[[ Page extract, beginning ]]

1-2) The inability to return a UDT from a function
Functions return local variables. If you want to update them, make them global. Works fine for me! As long as the variable is global it can be updated on the fly. If it isn't you just return the variable to the program loop. Easy peasy.
As for having Myvar as mydatatype within a function. Just stick it at the beginning of the program dude, and make it a global. Stick a quick comment after it saying what it is and you're set.
1-3a) Global variable declarations have to be 'executed' for initialization to happen
Just stick it in a subroutine, then write the subroutine in another source file. Sorted.
1-3b) Global array declarations have to be 'executed' for initialization to happen
Again, subroutine. Are you really sitting the complainin that DBPro has to "run commands" before they work? lol, this isn'tan OOP language. And as a "beginner" I can certainly see the logic of a program having to "run through commands one by one". Which is all DarkBASIC Professional is doing here.
1-4) The inability to pass UDT data from an array to a function
Quote: "This limitation makes even less sense, you can pass the contents of arrays that use any of the basic types to a function and you can assign the contents of any kind of array to a variable, but you can't pass a UDT array's contents to a function??? This limitation is again totally arbitrary and does nothing but impede development and confuse beginners."
You're not a beginner dude. I can't say it confused me any. As a beginner I was barely aware what an array even was! When I did find out, I cna safely say that I didn't notice this "limitation" lol. Again you're talking from the high end of the market. Please don't talk about beginners as it's clear to me. You've lost the ability to think like a beginner. You are once again speaking from your experiance with high end languages.

[[ Page extract, end ]]
[[ Dataset records, beginning ]]

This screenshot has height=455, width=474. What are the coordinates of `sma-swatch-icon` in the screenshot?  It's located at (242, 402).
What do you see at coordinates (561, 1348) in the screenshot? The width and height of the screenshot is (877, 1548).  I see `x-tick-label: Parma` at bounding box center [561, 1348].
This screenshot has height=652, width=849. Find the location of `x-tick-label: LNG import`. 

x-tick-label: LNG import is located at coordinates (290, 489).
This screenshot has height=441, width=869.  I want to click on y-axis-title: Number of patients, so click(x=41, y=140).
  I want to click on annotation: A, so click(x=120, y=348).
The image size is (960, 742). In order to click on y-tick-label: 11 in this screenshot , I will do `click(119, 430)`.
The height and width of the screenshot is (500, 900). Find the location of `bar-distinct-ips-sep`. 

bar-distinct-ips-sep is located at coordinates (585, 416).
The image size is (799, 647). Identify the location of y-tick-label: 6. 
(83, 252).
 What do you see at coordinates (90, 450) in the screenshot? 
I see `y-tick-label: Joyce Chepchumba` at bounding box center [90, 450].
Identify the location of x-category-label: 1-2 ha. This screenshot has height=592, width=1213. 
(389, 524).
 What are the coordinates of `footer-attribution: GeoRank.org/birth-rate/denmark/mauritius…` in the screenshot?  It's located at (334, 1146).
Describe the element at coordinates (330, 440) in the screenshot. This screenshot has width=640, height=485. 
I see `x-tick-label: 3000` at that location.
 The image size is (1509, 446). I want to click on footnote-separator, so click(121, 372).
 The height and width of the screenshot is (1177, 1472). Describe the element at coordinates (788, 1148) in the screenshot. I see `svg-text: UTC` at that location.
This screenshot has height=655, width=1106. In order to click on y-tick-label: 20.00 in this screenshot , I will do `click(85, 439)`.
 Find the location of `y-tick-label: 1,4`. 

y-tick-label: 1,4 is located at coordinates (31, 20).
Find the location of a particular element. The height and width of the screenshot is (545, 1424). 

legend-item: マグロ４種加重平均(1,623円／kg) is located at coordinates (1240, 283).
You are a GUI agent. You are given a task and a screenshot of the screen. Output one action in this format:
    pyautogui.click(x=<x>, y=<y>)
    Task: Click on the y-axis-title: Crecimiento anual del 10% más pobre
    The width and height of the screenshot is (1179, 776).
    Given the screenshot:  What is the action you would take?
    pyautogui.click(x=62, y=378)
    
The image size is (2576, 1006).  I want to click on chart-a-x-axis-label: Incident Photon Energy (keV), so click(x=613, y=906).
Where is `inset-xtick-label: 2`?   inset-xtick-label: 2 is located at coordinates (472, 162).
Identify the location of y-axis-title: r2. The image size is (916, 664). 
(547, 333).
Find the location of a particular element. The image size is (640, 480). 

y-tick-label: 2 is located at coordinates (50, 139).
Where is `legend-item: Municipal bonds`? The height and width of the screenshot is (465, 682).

[[ Dataset records, end ]]

Reproduce the forum post word for word between "1-3a) Global variable" and "source file. Sorted.", inclusive. Work only from the forum post.

Exercise result ::
1-3a) Global variable declarations have to be 'executed' for initialization to happen
Just stick it in a subroutine, then write the subroutine in another source file. Sorted.